> _Wybrany fragment_:
_ _ _ _ _

Trzymając się dalej tematyki wulkanicznej, udałem się do Rzeszówka, gdzie swoją zagrodę edukacyjną Zielony Wulkan prowadzą Marta i Maciek. Umówiłem się z nimi na kreatywne warsztaty mydlarskie, podczas których miałem zrobić własną kulę kąpielową. Na miejscu okazało się, że są to ludzie posiadający niezwykłą wiedzę i świadomość tego, co robią. Pomogli mi w ulepieniu kuli, a ja mogłem zabrać cząstkę tych warsztatów do domu. Aż żal wrzucać tę kulę do wanny. Póki co pięknie pachnie lawendą i wożę ją w samochodzie. Wrażeń jak do tej pory nie brakowało, ale nieco zgłodniałem. Nie mogłem więc ominąć jednej z najlepszych restauracji w regionie. Pojechałem prosto do Dobkowa i usiadłem wygodnie za stołem w Villi Greta.

_ _ _ _ _

> _Wykaz wpisów_:
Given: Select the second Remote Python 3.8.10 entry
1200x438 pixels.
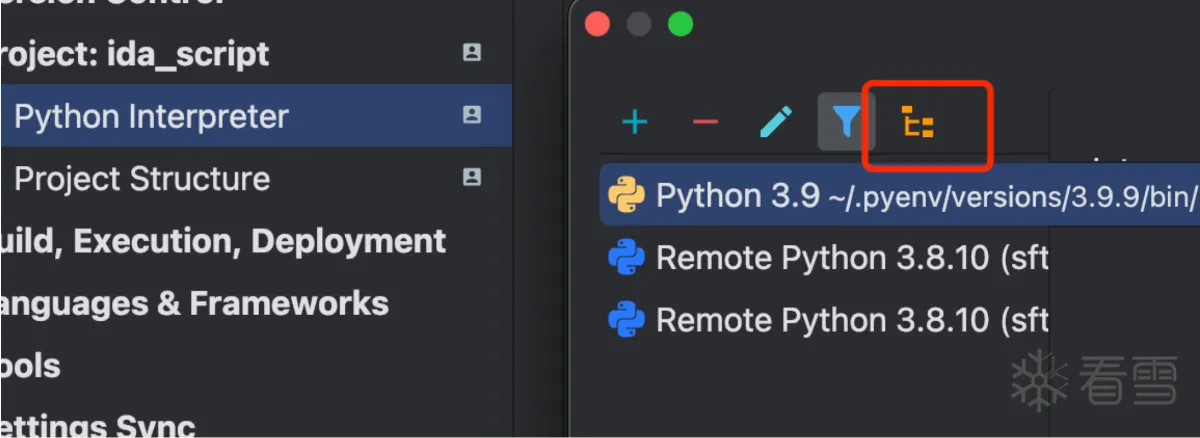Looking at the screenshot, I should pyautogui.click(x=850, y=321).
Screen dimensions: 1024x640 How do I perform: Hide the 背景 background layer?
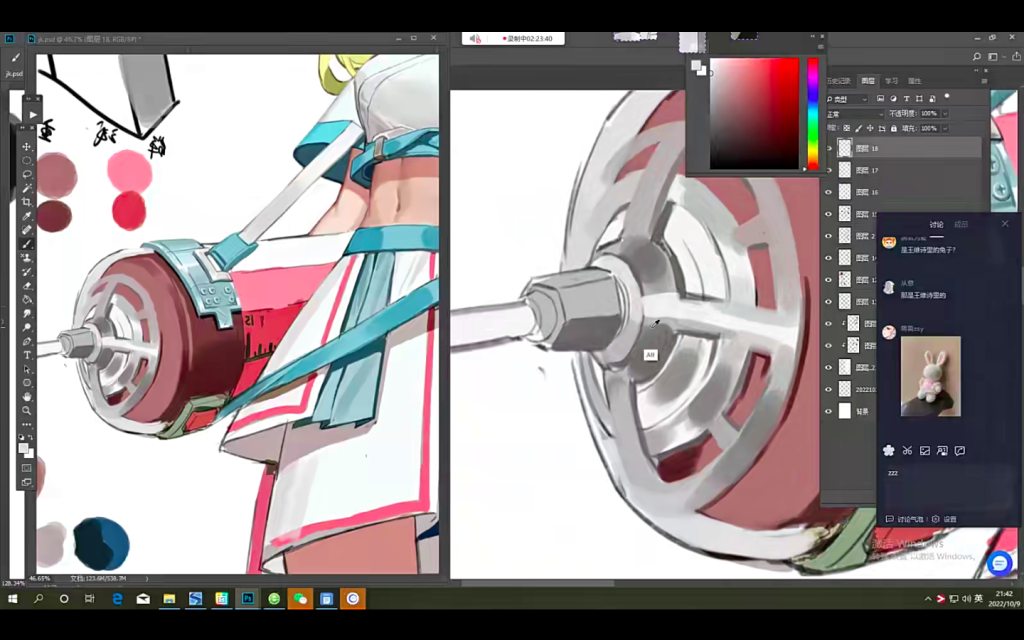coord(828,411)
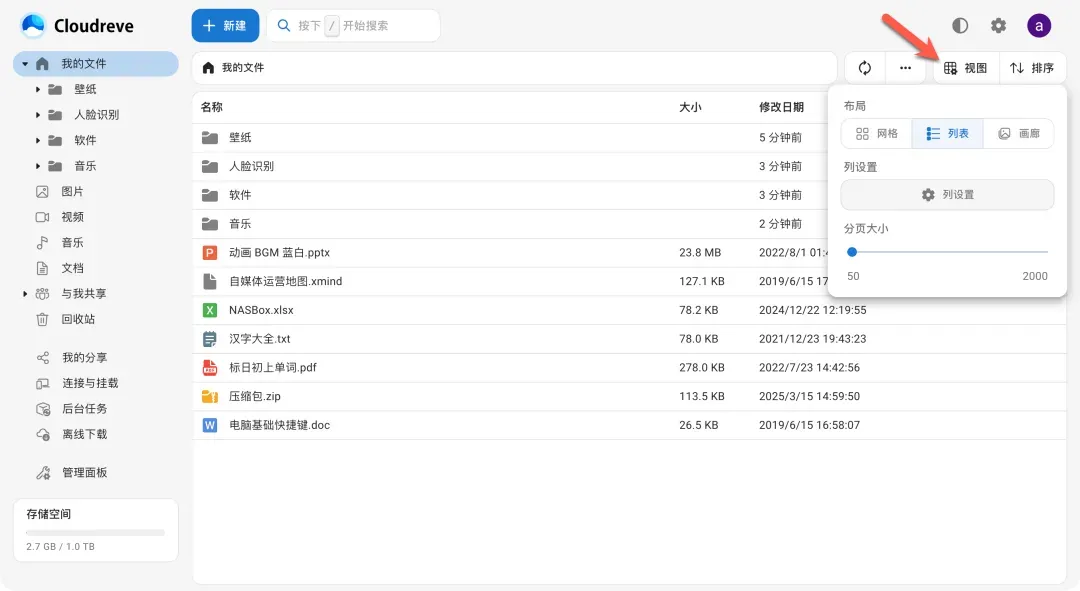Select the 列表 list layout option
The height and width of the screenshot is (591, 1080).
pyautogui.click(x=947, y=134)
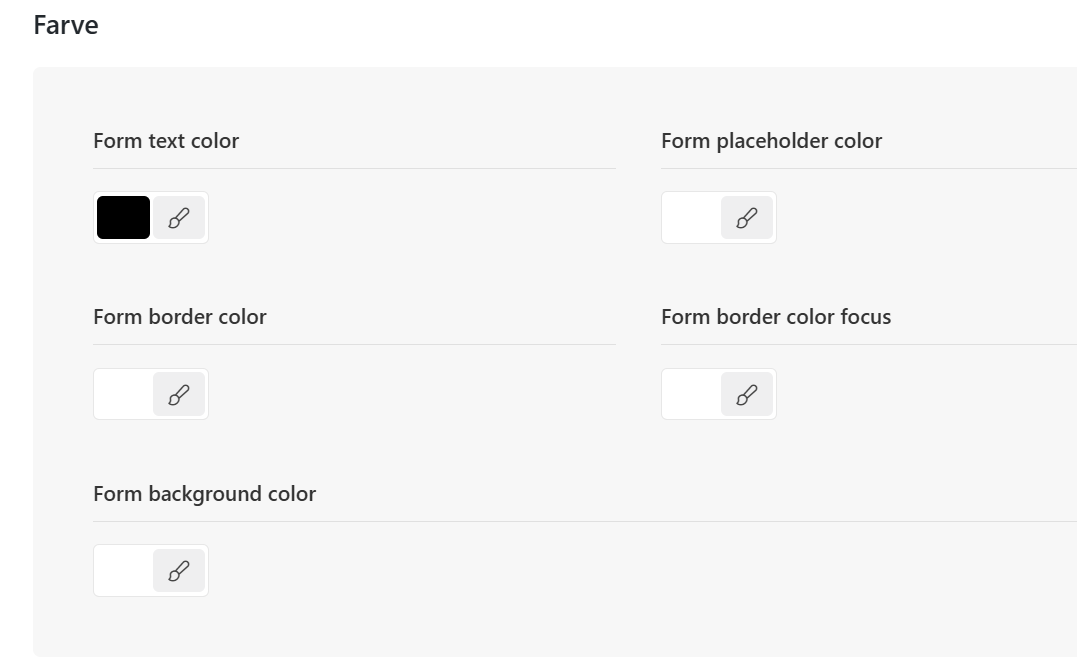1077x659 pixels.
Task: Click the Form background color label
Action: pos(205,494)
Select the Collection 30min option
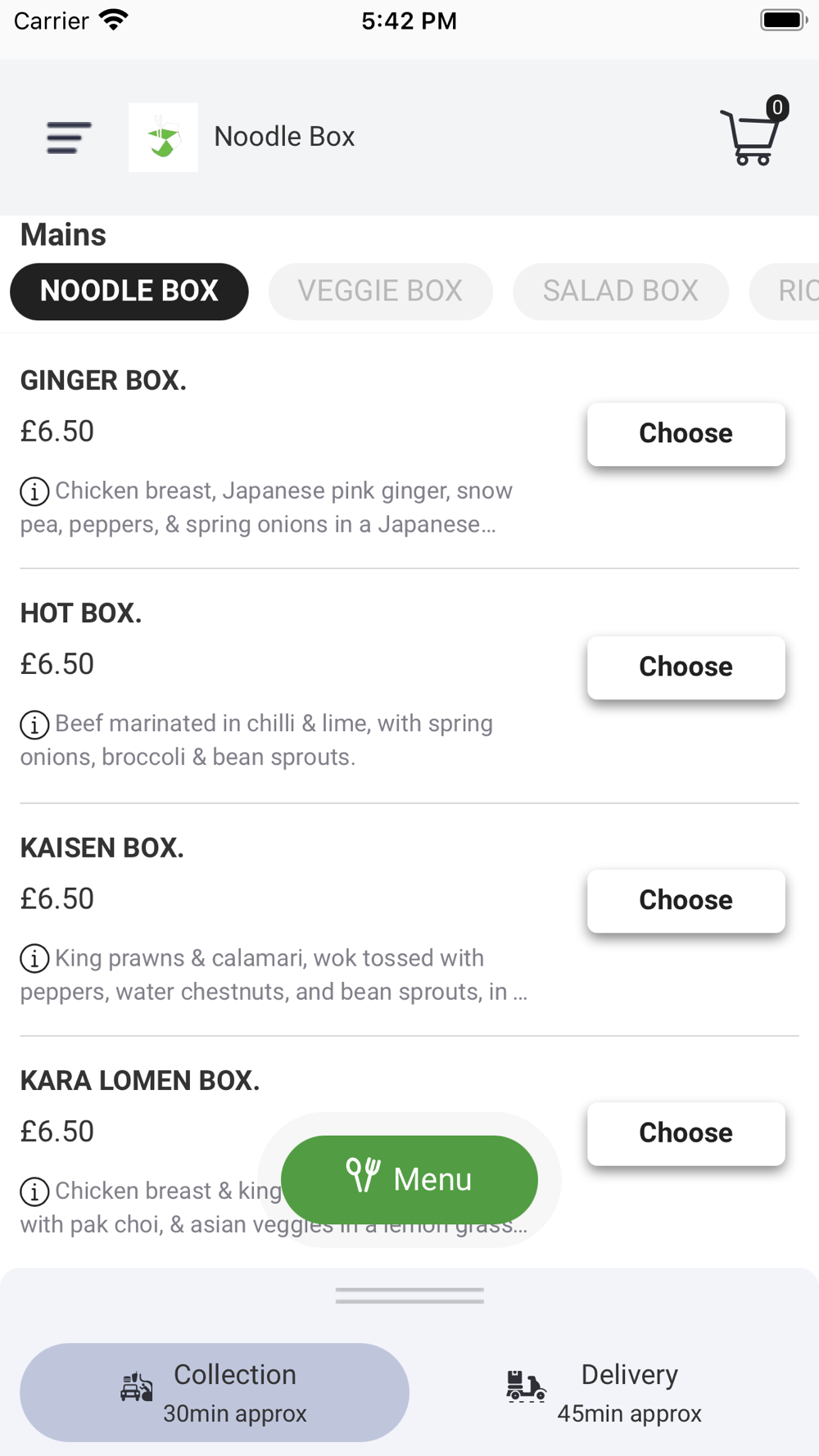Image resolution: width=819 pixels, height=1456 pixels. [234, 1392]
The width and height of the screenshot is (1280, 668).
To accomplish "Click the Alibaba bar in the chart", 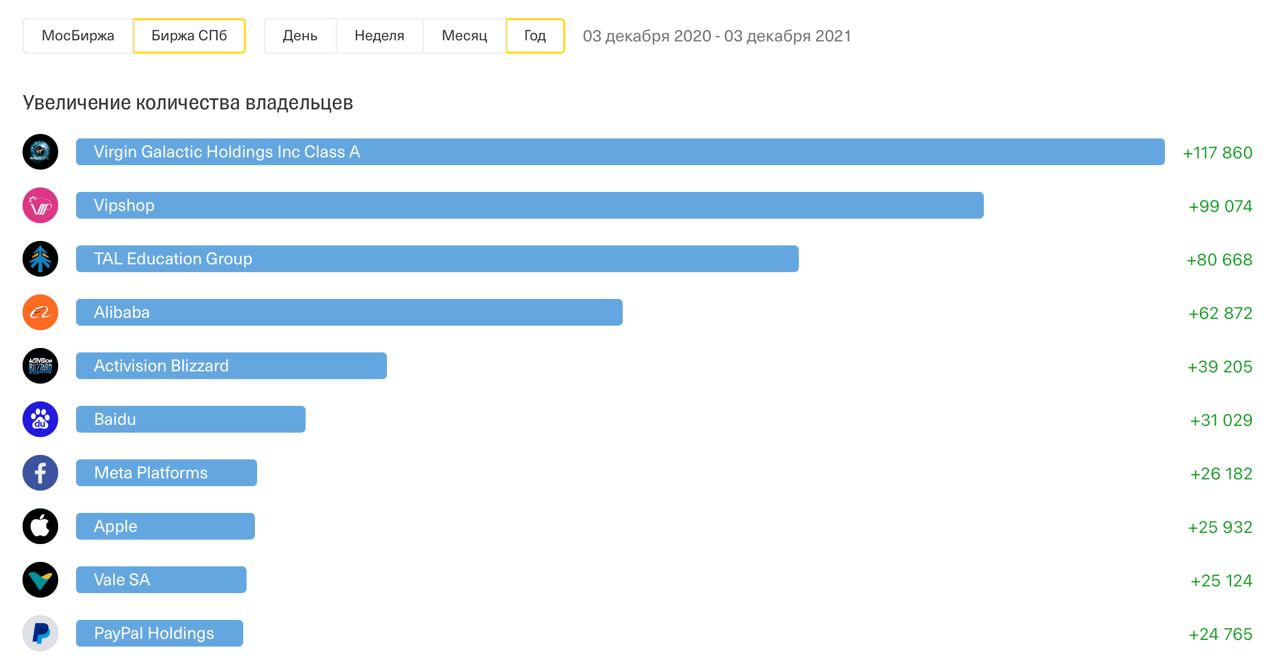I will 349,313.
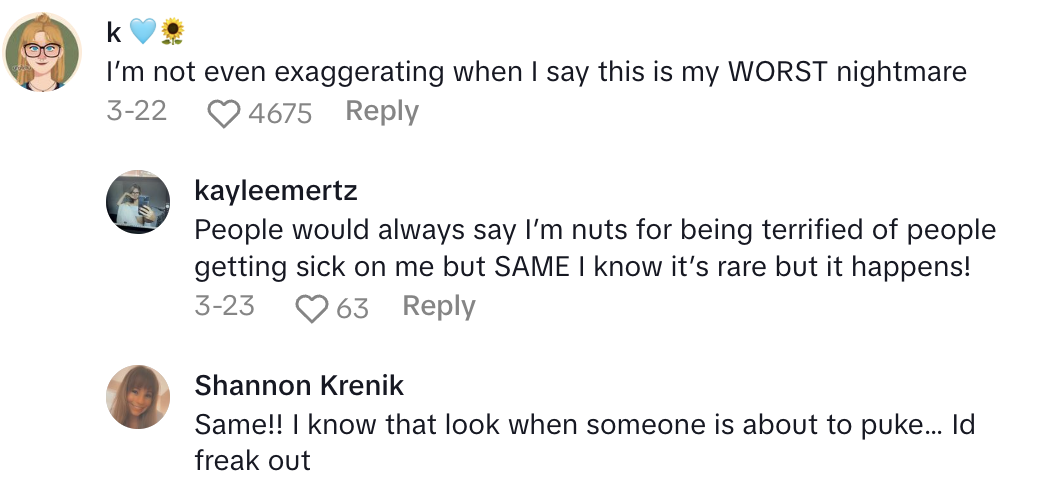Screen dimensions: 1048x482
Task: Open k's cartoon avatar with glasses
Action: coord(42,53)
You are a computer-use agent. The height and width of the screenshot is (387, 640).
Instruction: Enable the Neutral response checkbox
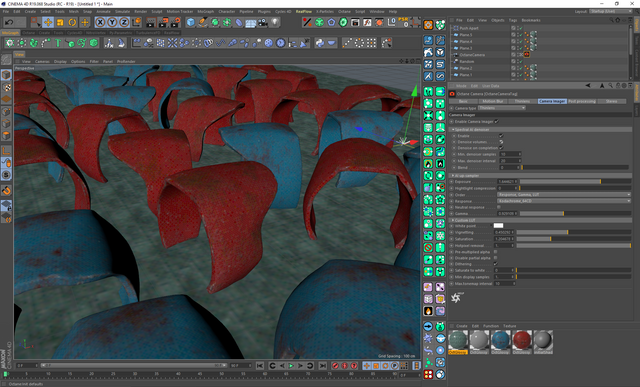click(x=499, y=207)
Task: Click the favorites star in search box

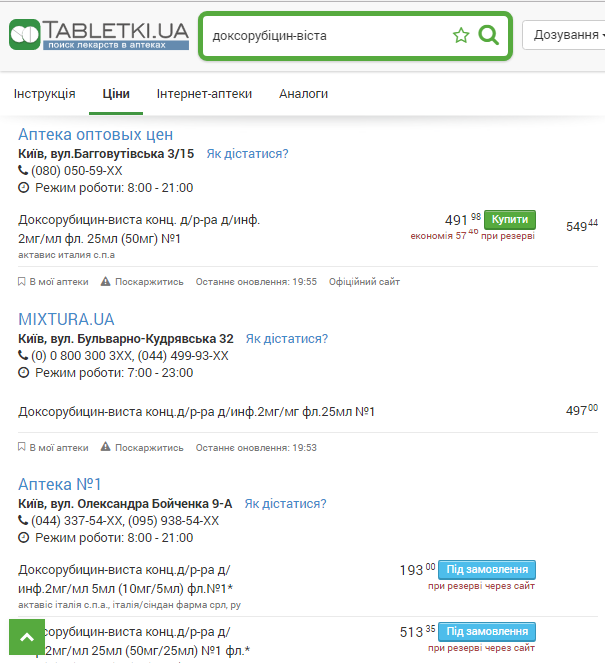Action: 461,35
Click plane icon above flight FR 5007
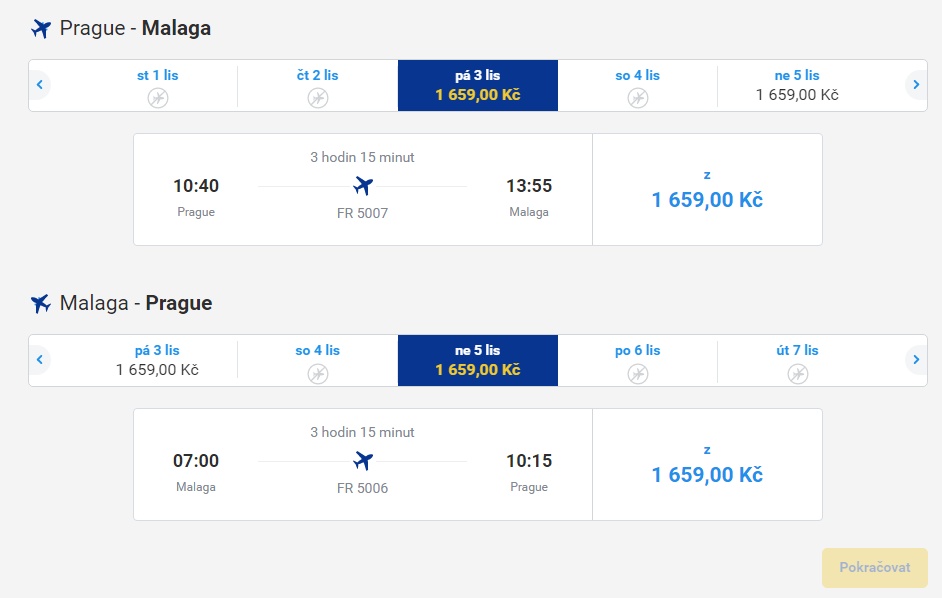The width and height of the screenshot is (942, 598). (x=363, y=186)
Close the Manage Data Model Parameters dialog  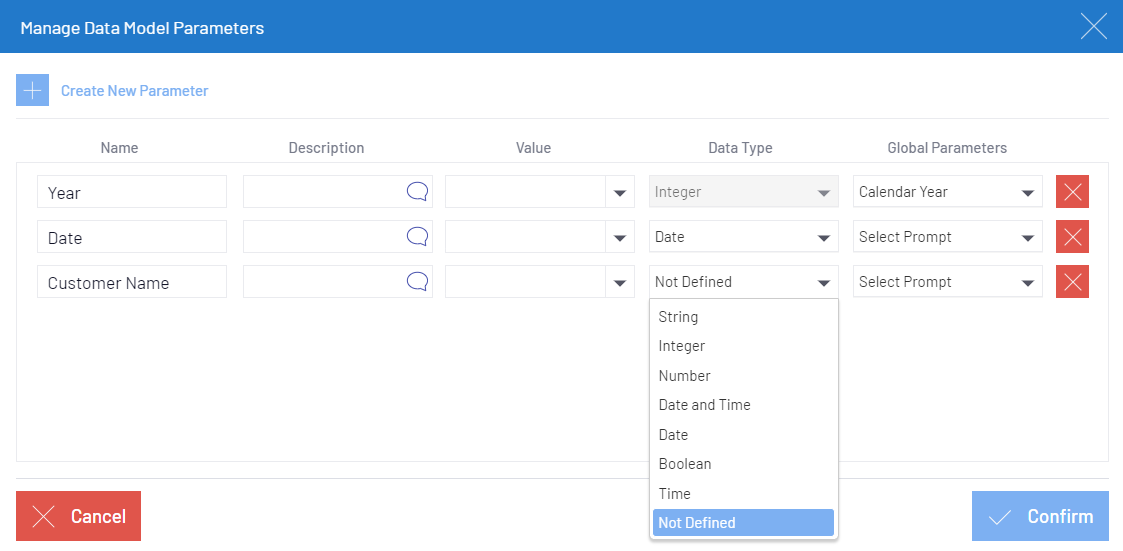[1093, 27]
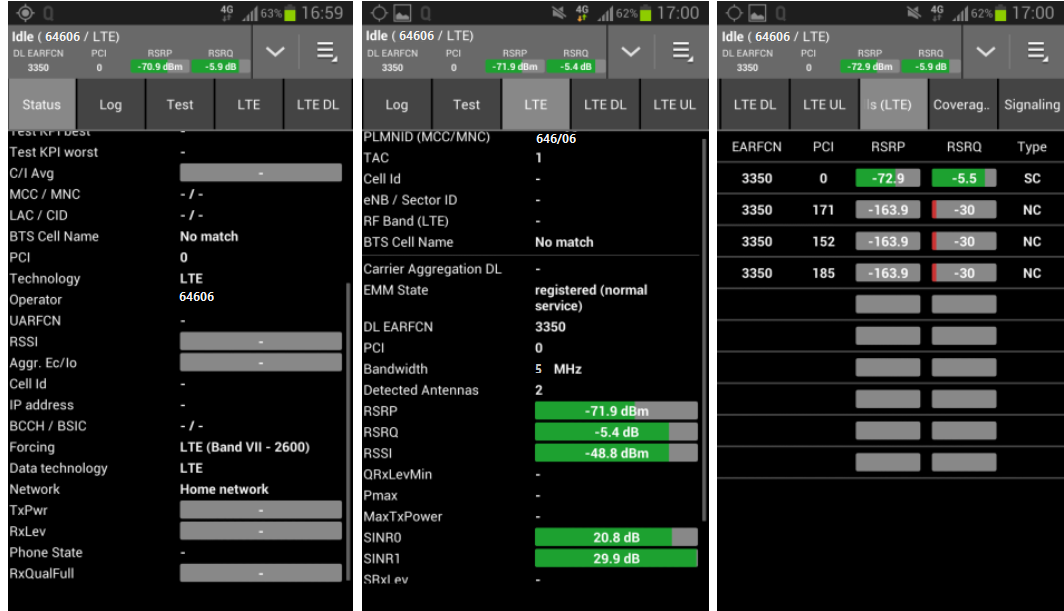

_ _ _ _ _

> _Instrukcje do wykonania_: Proszę przytoczyć w całości, bez jakichkolwiek zmian, wybrany fragment o warsztatach w zagrodzie edukacyjnej Zielony Wulkan.

> _Pełna odpowiedź_:
Trzymając się dalej tematyki wulkanicznej, udałem się do Rzeszówka, gdzie swoją zagrodę edukacyjną Zielony Wulkan prowadzą Marta i Maciek. Umówiłem się z nimi na kreatywne warsztaty mydlarskie, podczas których miałem zrobić własną kulę kąpielową. Na miejscu okazało się, że są to ludzie posiadający niezwykłą wiedzę i świadomość tego, co robią. Pomogli mi w ulepieniu kuli, a ja mogłem zabrać cząstkę tych warsztatów do domu. Aż żal wrzucać tę kulę do wanny. Póki co pięknie pachnie lawendą i wożę ją w samochodzie. Wrażeń jak do tej pory nie brakowało, ale nieco zgłodniałem. Nie mogłem więc ominąć jednej z najlepszych restauracji w regionie. Pojechałem prosto do Dobkowa i usiadłem wygodnie za stołem w Villi Greta.